In de zaak tegen de verdachte, die werd beschuldigd van medeplichtigheid aan deelname aan een terroristische organisatie en het financieren van terrorisme, heeft de Rechtbank Rotterdam op 20 september 2023 uitspraak gedaan. De verdachte werd verweten dat hij samen met anderen geld had ingezameld en overgemaakt om de uitreis van een medeverdachte naar Syrië te faciliteren. De officier van justitie eiste bewezenverklaring van de tenlastelegging en een gevangenisstraf van één maand voorwaardelijk, maar de rechtbank oordeelde dat de bewijsvoering tekortschiet.
De rechtbank concludeerde dat er onvoldoende bewijs was dat de verdachte daadwerkelijk geld had overgemaakt met de intentie om terrorisme te financieren. De gesprekken en chatberichten die in het dossier waren opgenomen, gaven geen duidelijk verband aan tussen de verdachte en de vermeende terroristische activiteiten van de medeverdachte. De verdachte had verklaard dat het ingezamelde geld bedoeld was voor humanitaire hulp, en de rechtbank vond deze verklaring niet als kennelijk leugenachtig.

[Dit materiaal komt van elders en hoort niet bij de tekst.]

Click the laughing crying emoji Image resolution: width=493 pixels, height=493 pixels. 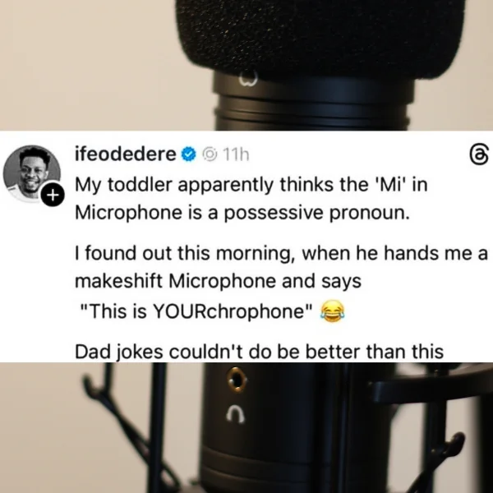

Uiteindelijk werd de verdachte vrijgesproken van alle tenlastegelegde feiten, omdat niet kon worden vastgesteld dat hij zich schuldig had gemaakt aan het financieren van terrorisme of medeplichtigheid aan deelname aan een terroristische organisatie. De rechtbank benadrukte dat de bewijsvoering niet wettig en overtuigend was, en dat de verdachte niet kon worden veroordeeld op basis van de beschikbare informatie.